Around 11:00 this morning some senior Yacht Party members and their acolytes will stand in front of microphones in Sacramento trumpeting a report about state labor regulations and small businesses. They can be expected to say that the real problem with the California economy is all those gosh darn regulations, and if only businesses could free themselves from the iron boot of - I don't know, the 40-hour work week, child labor, the right to have an employee saw off his fingers in a lathe without responsibility, it's a different thing every week with these people - the state could be saved.

It's worth understanding what this report that makes them go ga-ga is all about. John Myers had a sketch of it the other day.

The document, wonkishly titled Cost of State Regulations on California Small Business Study, was quietly made public late yesterday. You can read it here [...]

The summary says it all, at least in the eyes of the business community:

The study finds that the total cost of [business]regulation to the State of California is $492.994 billion which is almost five times the State's general fund budget, and almost a third of the State's gross product. The cost of regulation results in an employment loss of 3.8 million jobs which is a tenth of the State's population. Since small business constitute 99.2% of all employer businesses in California, and all of non-employer business, the regulatory cost is borne almost completely by small business. The total cost of regulation was $134,122.48 per small business in California in 2007, labor income not created or lost was $4,359.55 per small business, indirect business taxes not generated or lost were $57,260.15 per small business, and finally roughly one job lost per small business.

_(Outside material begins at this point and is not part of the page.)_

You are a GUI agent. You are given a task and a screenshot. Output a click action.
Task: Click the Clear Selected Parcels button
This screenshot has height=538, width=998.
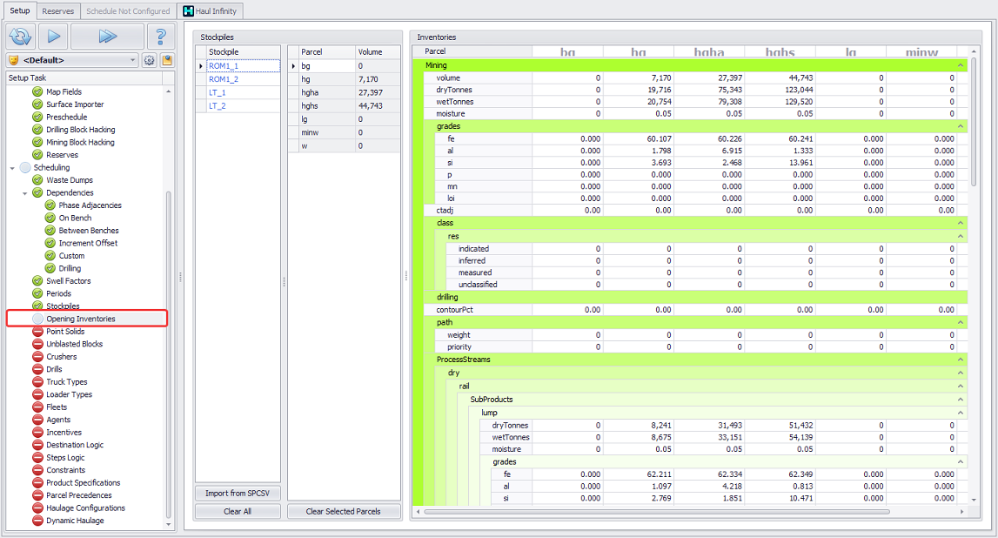(344, 511)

Basically, regulations take your wives, enslave your children, throw your ice cream on the ground, and write "loser" on your chest in sun tan lotion when you fall asleep at the beach. It's amazing how in line this study is with standard conservative tropes about onerous regulations and big government. I wonder why that is? Here's Myers.

So how do (authors Sanjay Varshney and Dennis Tootelian) reach their conclusions? The 33 page report (85 pages if you include the charts) relies heavily on Forbes Magazine and its annual report of the best -- and worst -- states in which to do business. The 2008 report ranks California #40 in the nation, and that's the relative placement the authors used for their calculations.

"Forbes data is reliable," says the study, "in that it uses credible sources of secondary data that are well recognized and respected as credible independent research in the business world."

Perhaps, but Forbes' proprietary methodology isn't entirely transparent. Its website does note the sources for its rankings: data from both the federal government and nonprofits like the Tax Foundation and the conservative-leaning Pacific Research Institute.


This "academic" study cribbed their data from a MAGAZINE profile? One owned by a movement conservative, which includes materials from wingnut welfare think tanks? And we're supposed to just let that go?

Myers goes on to note that the way Varshney and Tootelian transform the Forbes data into dollar amounts is entirely inscrutable, but designed to advance the proposition that every single state's set of regulations are harmful to business. "Even Forbes' #1 state for business friendliness, Virginia, comes out with a regulatory climate that's a net loss to the state of $4.4 billion." The study also neglects to determine which regulations harm business more or less. It's a partisan mess of a report and it should not be taken seriously. Which is why the Yacht Party has taken to it so quickly, with classy headlines like "California Businesses Waterboarded by Governmental Overregulation."

Look, labor regulations serve a particular purpose. It's true that they have a cost to business, but they also provide a significant cost savings to the individual, to the public health system, to the overall quality of life for the laborer. We have made these trade-offs over hundreds of years. The Yacht Party may think that The Jungle is a fantasy utopia, but in my experience, Californians and pretty much everybody else appreciate safe food and clean air and the minimum wage.

You can get a good sense of the intellectual honesty of a politician - and the media - by seeing if they bite at this crap sandwich of a report.